Aziza Brahim – Sahari

Album Review | Glitterbeat Records | Review by Allan Wilkinson | Stars: 4/5

The Algerian singer, actress and activist Aziza Brahim returns with Sahari, her fourth studio album and her third released on the Glitterbeat label, which once again reflects the tragedy, turmoil and tradition of her homeland. Far from the Saharawi refugee camps of the Tindouf region of Algeria, Brahim sets out her stall in Barcelona, her adopted home and once again delivers some of the most accessible music in the genre, with instantly memorable melodies and engaging rhythms throughout.  Her distinctive voice drives the songs along, reminding us that from tragic circumstances comes enchanting music, the words of which are really inconsequential, leaving the feel of the arrangements to do all the necessary communicating. 

The voice and the guitars are very much to the fore, underpinned by the tabal drum, which is effectively at the very heart of this music.  The title track itself is a good example of old traditional styles meeting head on with contemporary grooves, together with some highly infectious tribal vocal techniques.
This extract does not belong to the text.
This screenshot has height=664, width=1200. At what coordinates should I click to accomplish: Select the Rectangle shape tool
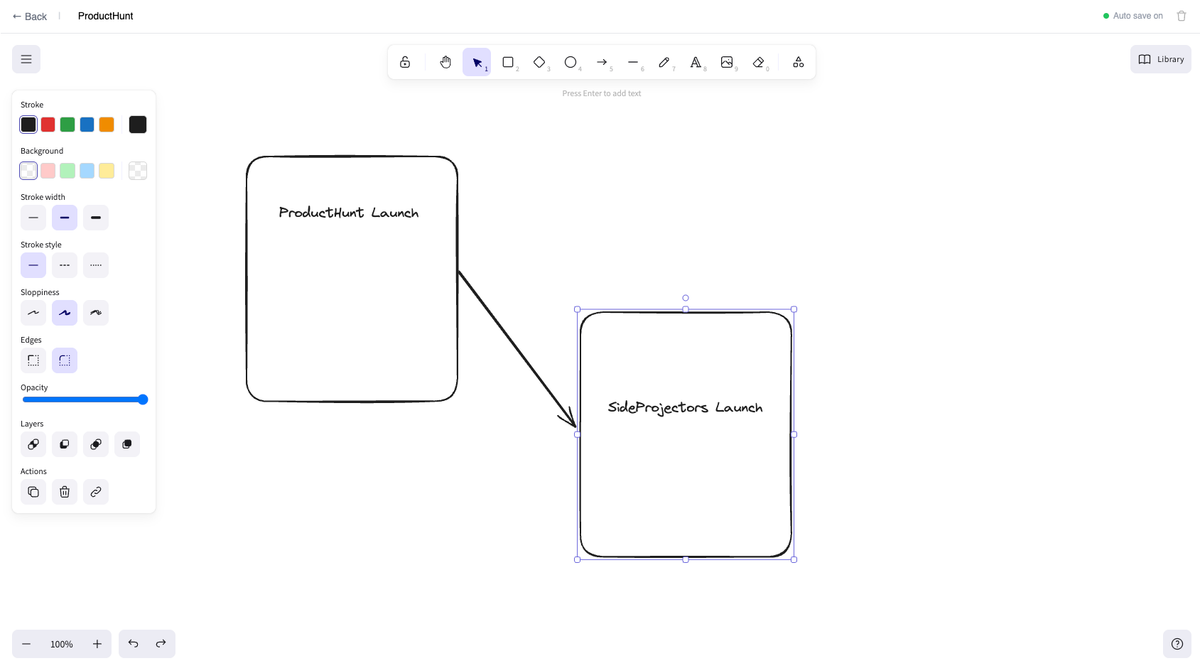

The same can be said for the arresting “Ard el Hub”. These songs can be trance-like in places, which is probably the best way to enjoy the music; to find the time and inclination to fully absorb yourself in these delightful rhythms. If the songs reflect the hardships and turmoil of music in exile, then the cover shot for Sahari, of a young girl dressed as a ballerina against a refugee camp background is utterly compelling, with optimistic young dreams captured right there against vivid blues skies. Wonderful.